→ DOCUMENT TEXT:

Particle size and atmospheric residence time
Particle size and atmospheric residence time

3.2 DNA on particles vs free DNA

DNA in air is not expected to be present as 'naked', free-floating molecules — it is almost always associated with a carrier particle. The carrier may be the intact biological cell itself or fungal spore, with the DNA still enclosed within, whilst free DNA is likely to adhere to solid particles or be encapsulated in aerosols. This is significant for two reasons. First, association with a solid particle provides physical protection from UV radiation, which is one of the primary drivers of DNA degradation. Second, the type of particle determines how the DNA behaves atmospherically — its deposition velocity, response to humidity, and susceptibility to wet scavenging by rain.

Fröhlich-Nowoisky et al. (2016) established the concept of primary biological aerosol particles (PBAPs) as a distinct category within atmospheric aerosol science — particles that are directly emitted from biological sources, as opposed to secondary biological aerosols formed by chemical reactions in the atmosphere. This distinction matters for eDNA practitioners: the DNA they detect is associated with PBAPs, not with inorganic dust or chemical aerosols.

4. Why air, and why now?

4.1 The global biodiversity monitoring gap

The scale of the biodiversity crisis is well documented but poorly quantified. Conventional monitoring methods — transect surveys, camera trapping, acoustic monitoring, light trapping for insects — are labour-intensive, taxonomically specialised, geographically patchy, and temporally discontinuous. Recently acoustic monitoring is advancing rapidly though and does offer valuable continuous temporal resolution for some taxa; its evolving capabilities are a complement to the landscape-scale taxonomic breadth that eDNA can provide. The WWF Living Planet Report estimates a 69% average decline in vertebrate populations since 1970, but these estimates are built from datasets that cover a tiny and non-random fraction of global biodiversity (Ceballos et al. 2020; Newbold et al. 2015).

→ TASKS FOR THIS EXERCISE:
A - Answer these from the airborne DNA text:
(i) What does the text name as one of the primary drivers of DNA degradation?
(ii) What category within atmospheric aerosol science did Fröhlich-Nowoisky et al. (2016) establish?
(iii) What average decline in vertebrate populations since 1970 does the WWF Living Planet Report estimate?
B - Reproduce everything in the airborne DNA text from "Fröhlich-Nowoisky et al." down to "and why now?".

→ DATA BELOW:
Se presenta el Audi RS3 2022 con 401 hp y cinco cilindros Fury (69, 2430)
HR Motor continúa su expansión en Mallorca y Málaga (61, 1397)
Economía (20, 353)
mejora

→ ANSWERS BY TASK:
A -
(i) UV radiation
(ii) Primary biological aerosol particles (PBAPs)
(iii) 69%

B -
Fröhlich-Nowoisky et al. (2016) established the concept of primary biological aerosol particles (PBAPs) as a distinct category within atmospheric aerosol science — particles that are directly emitted from biological sources, as opposed to secondary biological aerosols formed by chemical reactions in the atmosphere. This distinction matters for eDNA practitioners: the DNA they detect is associated with PBAPs, not with inorganic dust or chemical aerosols.

4. Why air, and why now?